Key quotes from ECB head Draghi’s press briefing
FRANKFURT, Germany (AP) — At his monthly news conference following the European Central Bank’s policy-setting meeting, President Mario Draghi on Thursday answered questions from reporters.
Here are some highlights of the things he said:
— INTEREST RATES
The ECB kept its key refinancing rate at the record low of 0.5 percent on Thursday and reiterated its “forward guidance,” an indication on where it expects interest rates to be in coming months.
“The Governing Council confirms that it expects the key ECB interest rates to remain at present or lower levels for an extended period of time.”
— MARKET REACTION
Interest rates in the open market have declined since the ECB first issued that forward guidance last month. Draghi suggested the rates were still not as low as they should be considering how weak the economy is and the ECB’s expectations for where official interest rates would be in coming months.
“Current expectations of rate hikes in money markets are according to our assessment unwarranted.”
— FUTURE RATE CUTS
Draghi left open the door to more cuts to the key interest rate. Other major central banks like the Federal Reserve and the Bank of Japan have cut their key rates to or near zero percent.
“We haven’t reached the zero bound.”
— EASING OF THE CRISIS
Since the ECB unveiled in September last year a bond-buying program meant to keep governments’ bond market borrowing rates down, financial markets in the eurozone have improved dramatically.
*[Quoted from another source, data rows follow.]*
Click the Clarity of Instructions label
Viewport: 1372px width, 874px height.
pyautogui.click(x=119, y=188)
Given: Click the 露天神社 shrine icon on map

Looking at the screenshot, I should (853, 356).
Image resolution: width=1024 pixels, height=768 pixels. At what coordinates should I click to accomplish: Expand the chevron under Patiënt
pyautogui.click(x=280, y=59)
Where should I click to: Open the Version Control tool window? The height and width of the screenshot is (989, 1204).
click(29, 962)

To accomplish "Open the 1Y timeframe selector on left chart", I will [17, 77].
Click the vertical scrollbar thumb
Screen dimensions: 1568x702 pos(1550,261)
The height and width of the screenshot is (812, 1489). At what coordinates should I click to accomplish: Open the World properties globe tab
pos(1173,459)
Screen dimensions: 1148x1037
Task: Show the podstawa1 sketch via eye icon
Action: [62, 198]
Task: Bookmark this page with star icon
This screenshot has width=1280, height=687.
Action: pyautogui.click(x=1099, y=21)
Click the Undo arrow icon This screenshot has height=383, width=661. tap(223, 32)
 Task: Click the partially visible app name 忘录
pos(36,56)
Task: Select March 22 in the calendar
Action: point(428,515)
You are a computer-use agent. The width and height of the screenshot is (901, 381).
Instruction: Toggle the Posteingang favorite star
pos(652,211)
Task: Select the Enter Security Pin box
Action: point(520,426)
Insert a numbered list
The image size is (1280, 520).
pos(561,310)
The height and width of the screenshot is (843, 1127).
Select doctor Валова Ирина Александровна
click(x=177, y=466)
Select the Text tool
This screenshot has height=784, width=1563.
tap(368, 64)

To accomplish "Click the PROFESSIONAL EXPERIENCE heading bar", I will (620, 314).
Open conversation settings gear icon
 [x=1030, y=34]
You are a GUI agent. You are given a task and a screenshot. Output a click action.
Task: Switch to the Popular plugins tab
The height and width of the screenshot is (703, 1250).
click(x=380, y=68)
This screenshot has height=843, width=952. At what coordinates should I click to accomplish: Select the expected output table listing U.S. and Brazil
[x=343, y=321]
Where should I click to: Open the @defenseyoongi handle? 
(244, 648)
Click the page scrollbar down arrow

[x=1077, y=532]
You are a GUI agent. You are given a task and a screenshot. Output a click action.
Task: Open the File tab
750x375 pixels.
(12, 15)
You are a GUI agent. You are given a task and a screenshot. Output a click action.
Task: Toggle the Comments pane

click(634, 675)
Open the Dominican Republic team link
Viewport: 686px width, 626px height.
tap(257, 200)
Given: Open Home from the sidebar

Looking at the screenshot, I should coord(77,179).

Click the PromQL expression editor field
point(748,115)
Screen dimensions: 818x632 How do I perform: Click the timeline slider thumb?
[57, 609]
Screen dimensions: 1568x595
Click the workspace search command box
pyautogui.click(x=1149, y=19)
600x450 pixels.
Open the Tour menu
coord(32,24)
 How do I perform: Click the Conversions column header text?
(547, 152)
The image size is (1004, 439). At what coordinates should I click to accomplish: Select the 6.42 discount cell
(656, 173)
Borrowing rates have dropped significantly in crisis-hit countries like Italy, Spain, Portugal, Ireland and Greece.
Draghi said that was not all merit of the ECB, however, and pointed to the vast amount of reforms governments have made.
“I thank you so much but we shouldn’t exaggerate this. Much of this was due to the governments’ action.”
The ECB is tasked with keeping the consumer price inflation rate at or near 2 percent. It was 1.6 percent in July, unchanged from June. Draghi said inflation was likely to remain subdued.
“Underlying price pressures are expected to remain subdued, reflecting the broad-based weakness in aggregate demand and the modest pace of the recovery.”